RECORDED DATA:
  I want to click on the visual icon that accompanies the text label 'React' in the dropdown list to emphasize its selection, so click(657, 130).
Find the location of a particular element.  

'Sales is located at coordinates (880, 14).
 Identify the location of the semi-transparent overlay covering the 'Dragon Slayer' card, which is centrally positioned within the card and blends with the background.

==

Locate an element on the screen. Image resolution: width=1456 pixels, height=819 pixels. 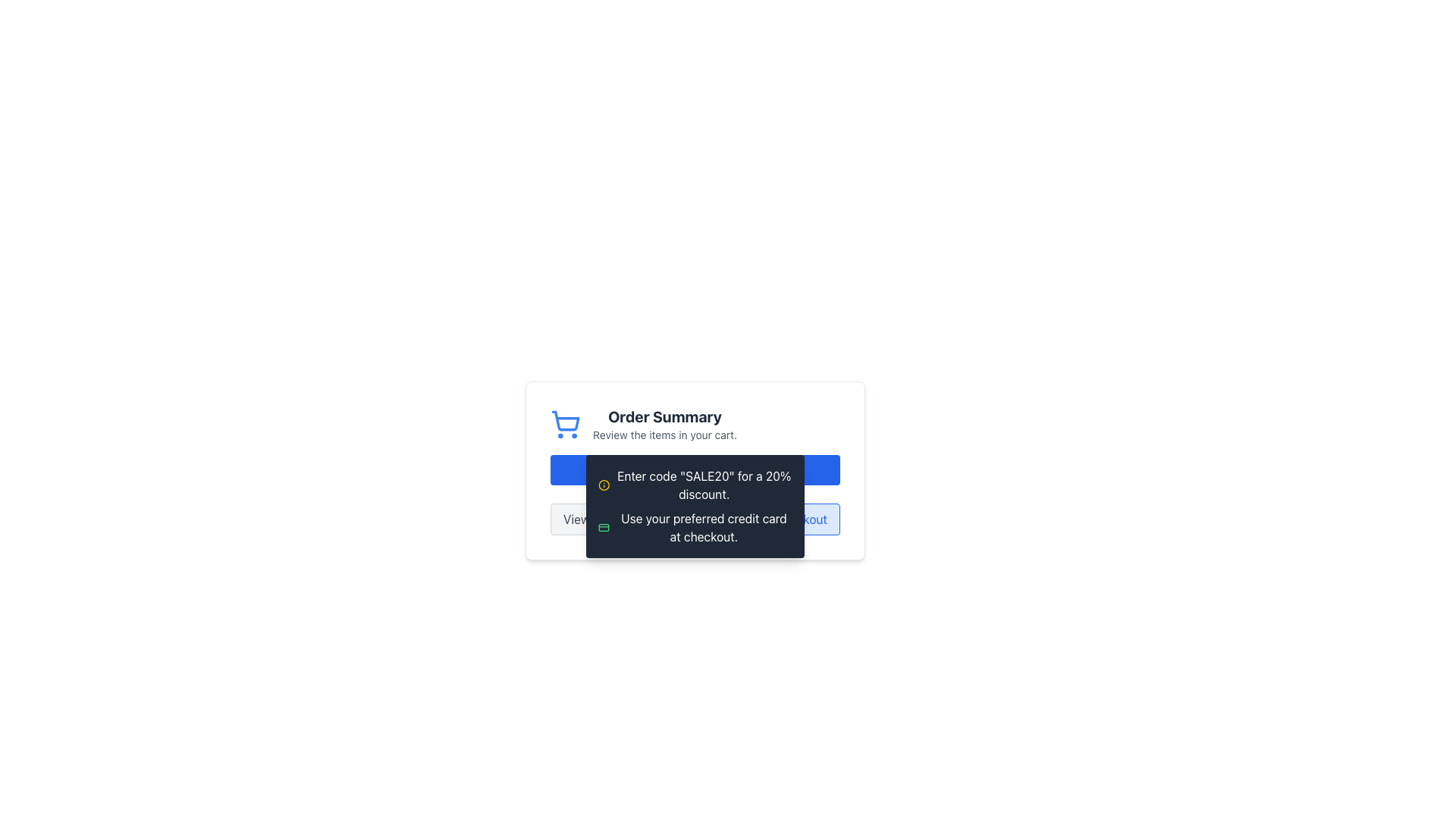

TASK: Give the part of the data that opens with the line containing "Find the location of a particular element." and closes with the line containing "Identify the location" as a JSON list of strings, one string per line, leaving out blank lines.

WRITTEN RESPONSE:
[
  "Find the location of a particular element.  ",
  "'Sales is located at coordinates (880, 14).",
  " Identify the location of the semi-transparent overlay covering the 'Dragon Slayer' card, which is centrally positioned within the card and blends with the background."
]